But my brain was my brain, and when it had an idea that was picking at it, chip-chip-chipping away, not even that level of fear could drown it out entirely. There was still something missing from the story, something that I knew about the event. A scribe from Silasta had written the account, so it had been an outsider, not someone involved, no reason to suspect the account had been manipulated or tampered with, then. But why had I read it? I was no scientist, and gas pockets had no particular significance to my studies or interests. But there had been a personal connection, something about it that had been of interest, and not twenty years ago, much more recently.
“Are you sure you don’t remember the scribe’s name?” I asked Il-Toro, who gaped at me as if he couldn’t believe anyone could be so idiotic as to be asking about such matters in the face of an actual disaster. Hadrea, though, was watching me with narrowed eyes and nervous anticipation, recognizing how my brain worked. “Who it was?”
“No,” he said, indignant. “I do not remember. Why should I? It was twenty years ago, Credo Jovan.”
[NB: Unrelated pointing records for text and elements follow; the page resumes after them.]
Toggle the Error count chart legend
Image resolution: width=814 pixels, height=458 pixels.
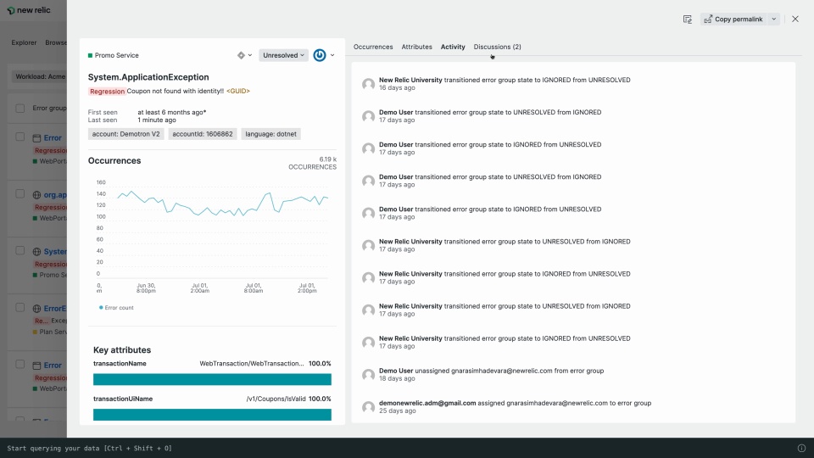coord(116,308)
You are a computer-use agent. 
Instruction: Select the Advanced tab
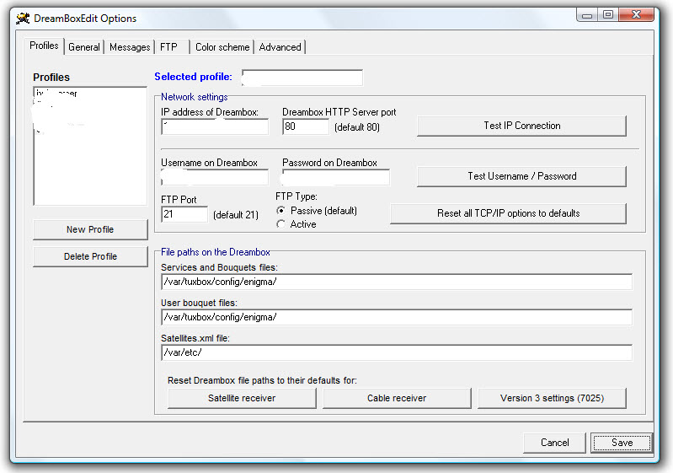pos(280,47)
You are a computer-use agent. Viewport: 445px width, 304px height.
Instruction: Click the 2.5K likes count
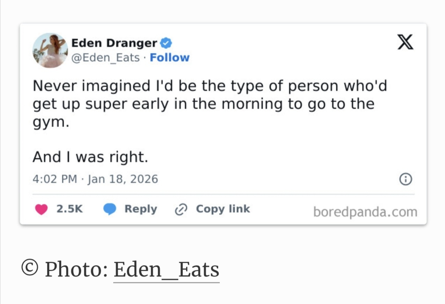70,209
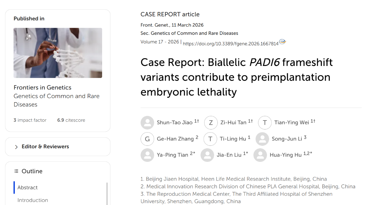Open author name Hua-Ying Hu
The image size is (390, 205).
coord(286,155)
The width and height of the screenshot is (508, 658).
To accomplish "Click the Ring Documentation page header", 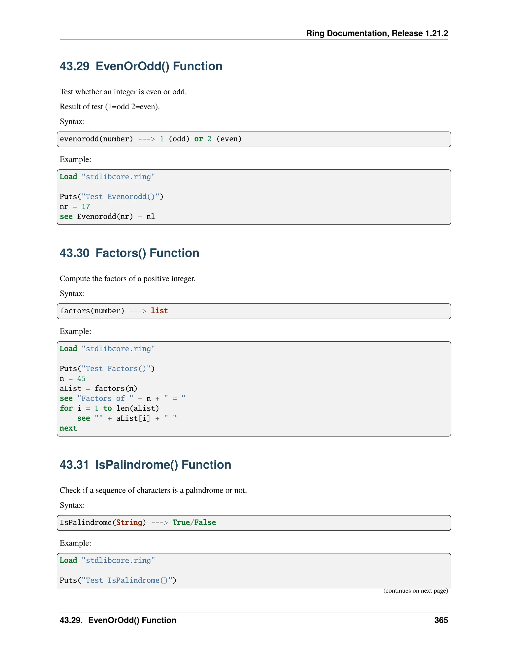I will (x=377, y=33).
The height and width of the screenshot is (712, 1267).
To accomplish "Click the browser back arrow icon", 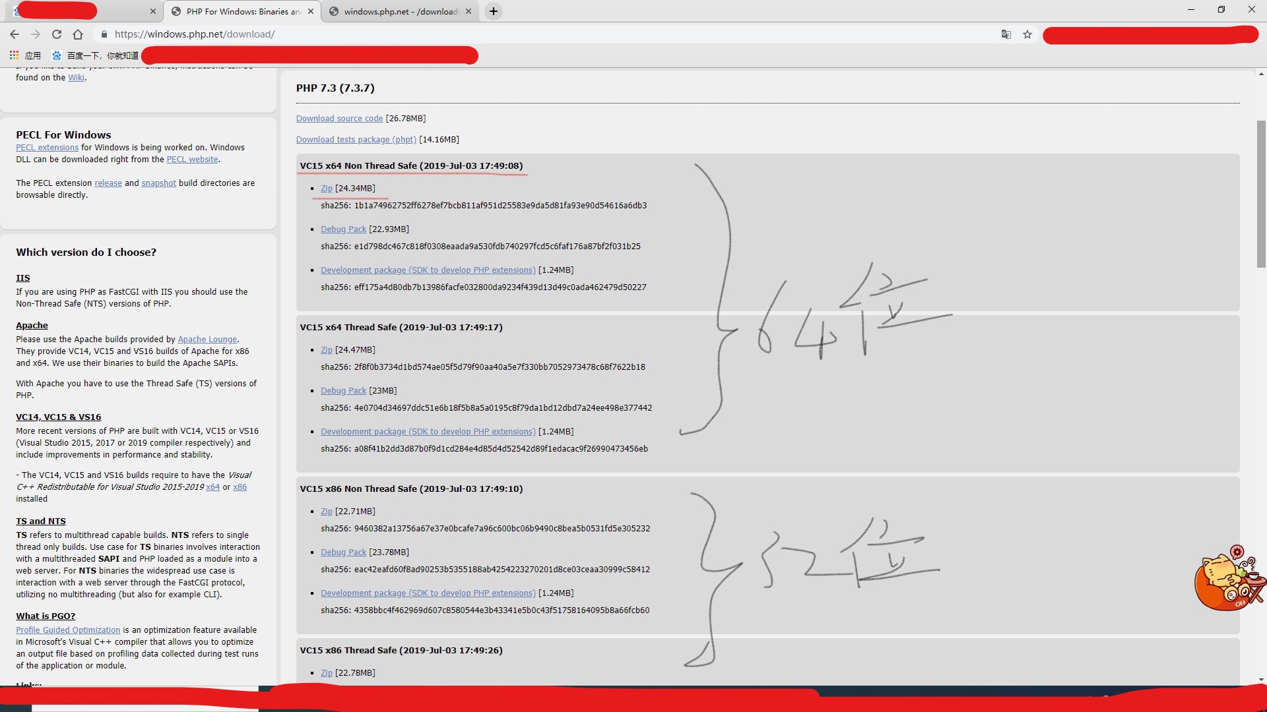I will coord(15,34).
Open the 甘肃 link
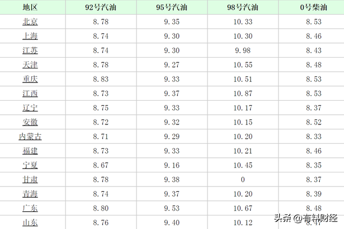 pos(30,179)
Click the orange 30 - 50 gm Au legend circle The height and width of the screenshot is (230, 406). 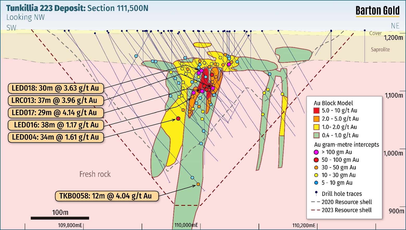click(316, 167)
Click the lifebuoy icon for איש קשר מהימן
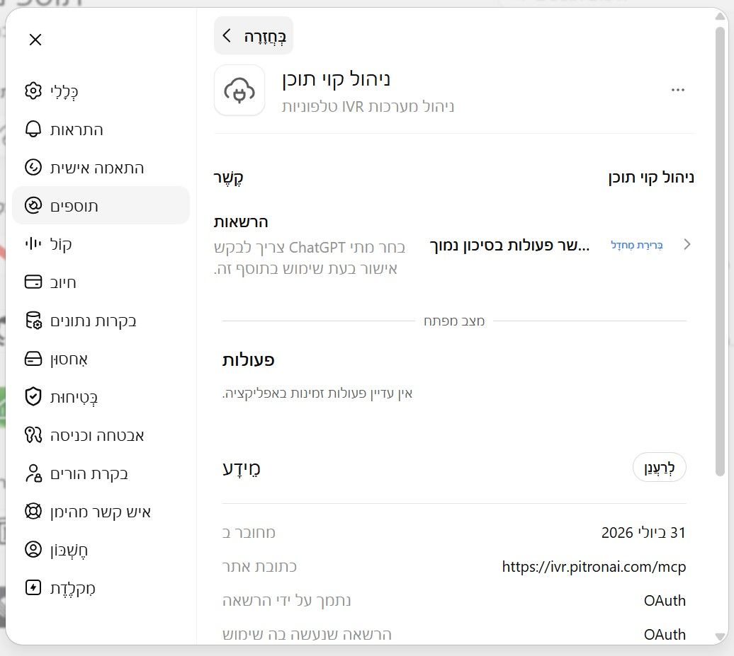 pyautogui.click(x=33, y=511)
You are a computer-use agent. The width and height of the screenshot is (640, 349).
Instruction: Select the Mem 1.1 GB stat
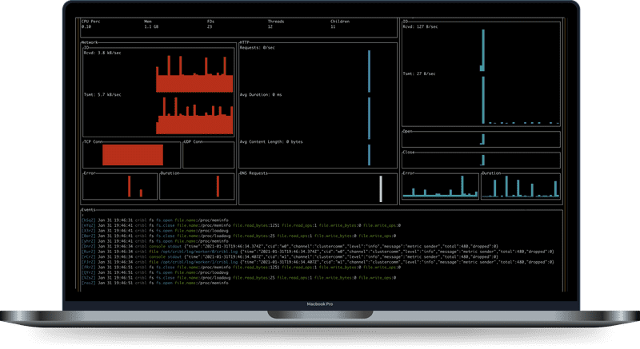[151, 27]
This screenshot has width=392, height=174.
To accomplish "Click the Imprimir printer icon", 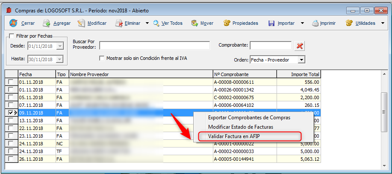I will click(315, 23).
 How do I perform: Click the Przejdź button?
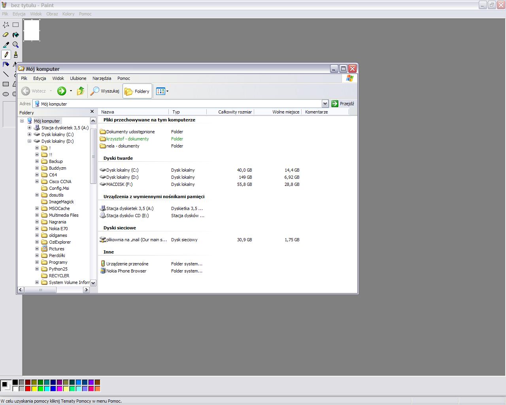(x=343, y=104)
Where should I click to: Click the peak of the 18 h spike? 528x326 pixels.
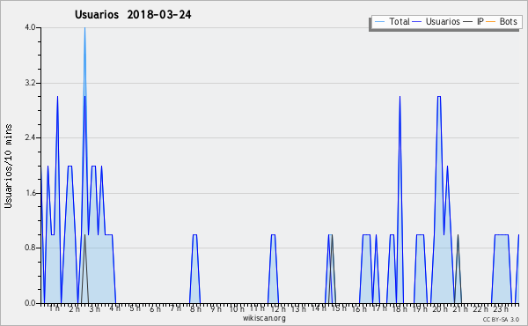(400, 97)
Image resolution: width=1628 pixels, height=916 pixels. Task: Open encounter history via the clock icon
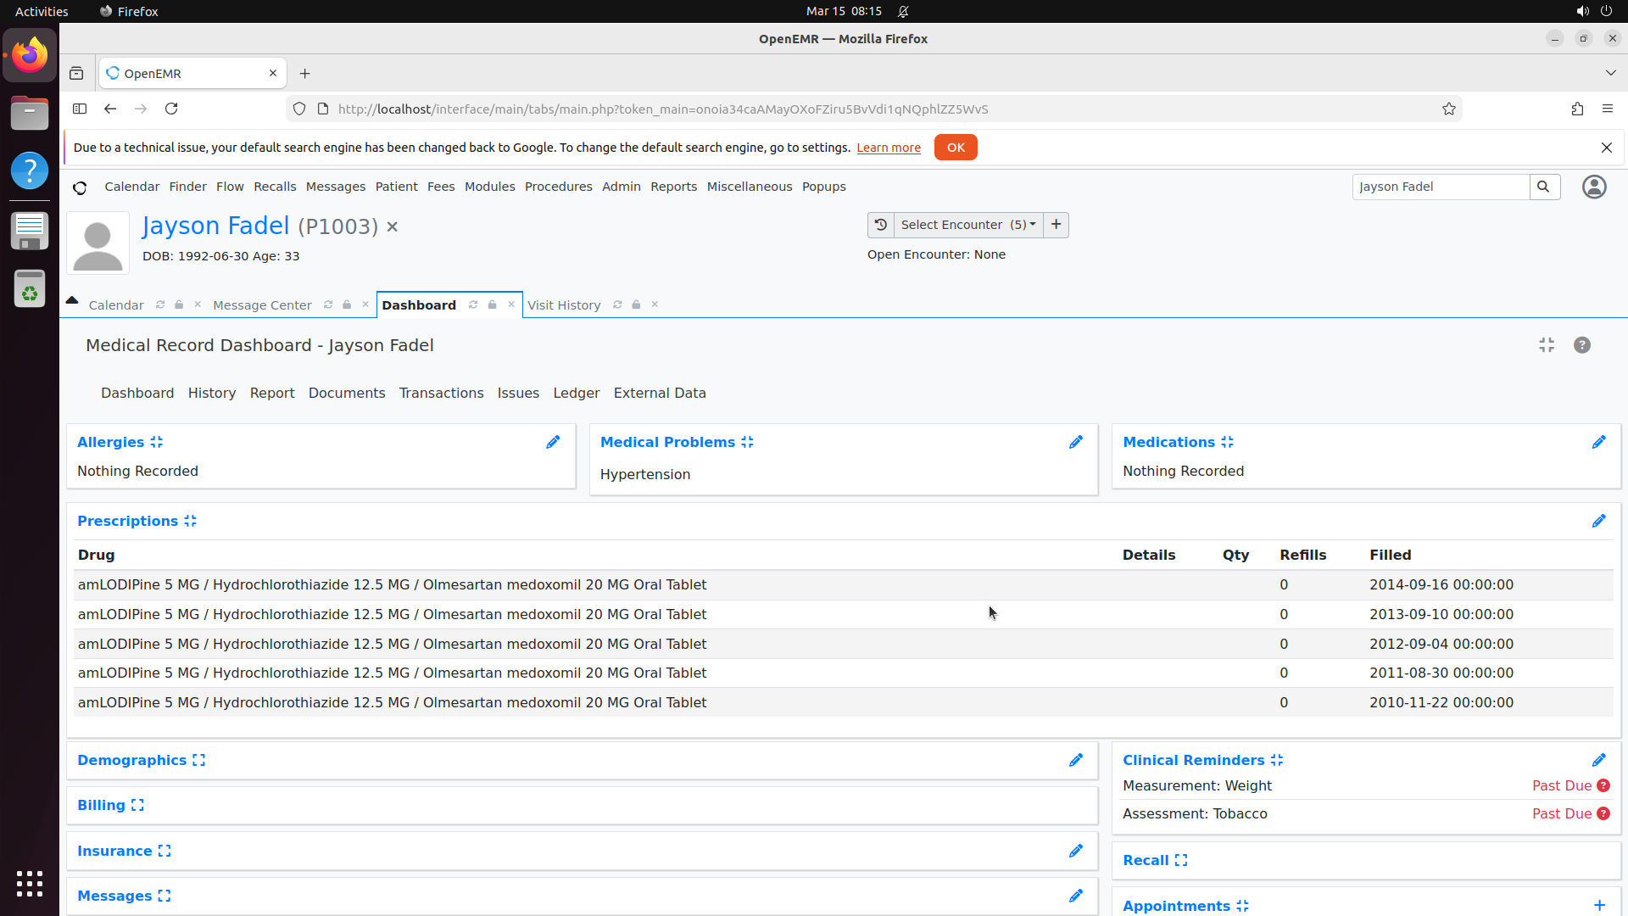coord(880,225)
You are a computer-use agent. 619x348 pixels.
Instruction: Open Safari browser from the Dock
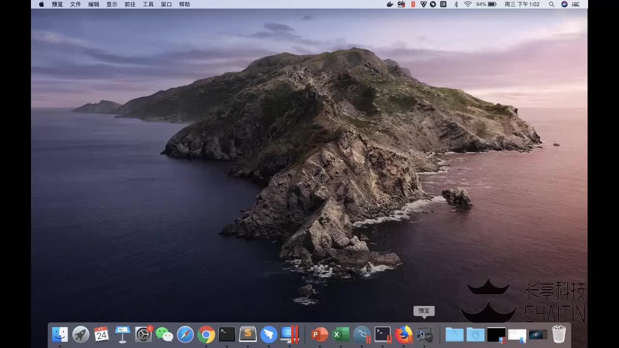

“Wait.” I stopped, thought back. “You said he came back. You said there were more explosions, that the most recent was what, ten years ago, and he came back. What happened then?”
“Well, nothing, Credo,” he said. “The land had been dormant for a long time, and I think there was talk that Credo Etan might send some scientists back to see if the land h
ad stabilized. But then there were a few more explosions and it was decided there was no benefit in risking anyone’s life for the sake of scientific curiosity.”
But I shook my head. “There’s something missing from your story. Twenty years ago people died, your Speaker among them, and geologists came and studied things and you closed it off. Then ten years ago it happened again, but no one died that time? Did anything else happen? Anything to do with the spirits, anything unusual at all? Anyone else go missing, anything else happen?”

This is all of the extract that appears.